Schiaffo a Berlusconi/ Stefano Parisi resta in Fastweb: non sarà il nuovo direttore generale della Rai
Stefano Parisi resta in Fastweb: non sarà il nuovo direttore generale della Rai. La notizia è ufficiale, è stato lo stesso Parisi a comunicarlo a Silvio Berlusconi, che pure ha cercato fino all'ultimo di convincerlo ad accettare l'offerta. Una rinuncia tutt'altro che polemica quella di Parisi che anzi ha sottolineato di sentirsi lusingato e che ha tentennato a lungo.

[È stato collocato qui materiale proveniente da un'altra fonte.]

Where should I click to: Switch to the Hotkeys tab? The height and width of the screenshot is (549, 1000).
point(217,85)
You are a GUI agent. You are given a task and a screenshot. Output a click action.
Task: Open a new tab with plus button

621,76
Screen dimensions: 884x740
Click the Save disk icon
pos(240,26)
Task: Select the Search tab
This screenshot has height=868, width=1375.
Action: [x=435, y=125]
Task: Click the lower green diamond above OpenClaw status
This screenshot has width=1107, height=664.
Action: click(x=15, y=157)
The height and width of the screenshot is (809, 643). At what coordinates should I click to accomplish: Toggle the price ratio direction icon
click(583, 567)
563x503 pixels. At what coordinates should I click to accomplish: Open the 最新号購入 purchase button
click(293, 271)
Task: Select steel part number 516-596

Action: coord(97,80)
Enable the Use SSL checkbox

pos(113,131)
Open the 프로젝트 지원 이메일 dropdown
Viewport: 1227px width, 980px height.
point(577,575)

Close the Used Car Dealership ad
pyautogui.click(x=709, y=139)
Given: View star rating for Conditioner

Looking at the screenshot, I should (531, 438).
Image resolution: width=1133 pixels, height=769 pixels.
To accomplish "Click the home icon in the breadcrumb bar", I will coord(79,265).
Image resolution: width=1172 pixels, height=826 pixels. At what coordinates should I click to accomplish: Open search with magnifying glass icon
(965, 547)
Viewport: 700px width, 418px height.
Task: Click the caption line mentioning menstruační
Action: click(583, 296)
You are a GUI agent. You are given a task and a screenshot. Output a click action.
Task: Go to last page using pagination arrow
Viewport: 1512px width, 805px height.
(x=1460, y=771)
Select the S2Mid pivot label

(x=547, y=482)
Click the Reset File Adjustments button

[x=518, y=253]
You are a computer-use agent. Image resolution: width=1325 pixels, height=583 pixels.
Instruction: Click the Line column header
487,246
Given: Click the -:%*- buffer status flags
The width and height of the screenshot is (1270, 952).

Ma alla fine hanno prevalso le ragioni professionali e manageriali: l'ottimo rapporto con gli azionisti e la possibilità di possibilità di poter continuare ad esercitare un ruolo di rilievo nella governance dell'azienda di telefonia privata.
Il no di Parisi priva la Rai della possibilità di avvalersi di un manager di grande affidabilità e capacità. Nato a Roma nel 1956, infatti, Parisi gode di prestigio e autorevolezza bipartisan, cui ha contribuito non poco il fatto di essere stato uno dei pochi ad essere passato dal pubblico al privato sempre con mansioni di grande prestigio e responsabilità. Per la serie: un grand commis di razza.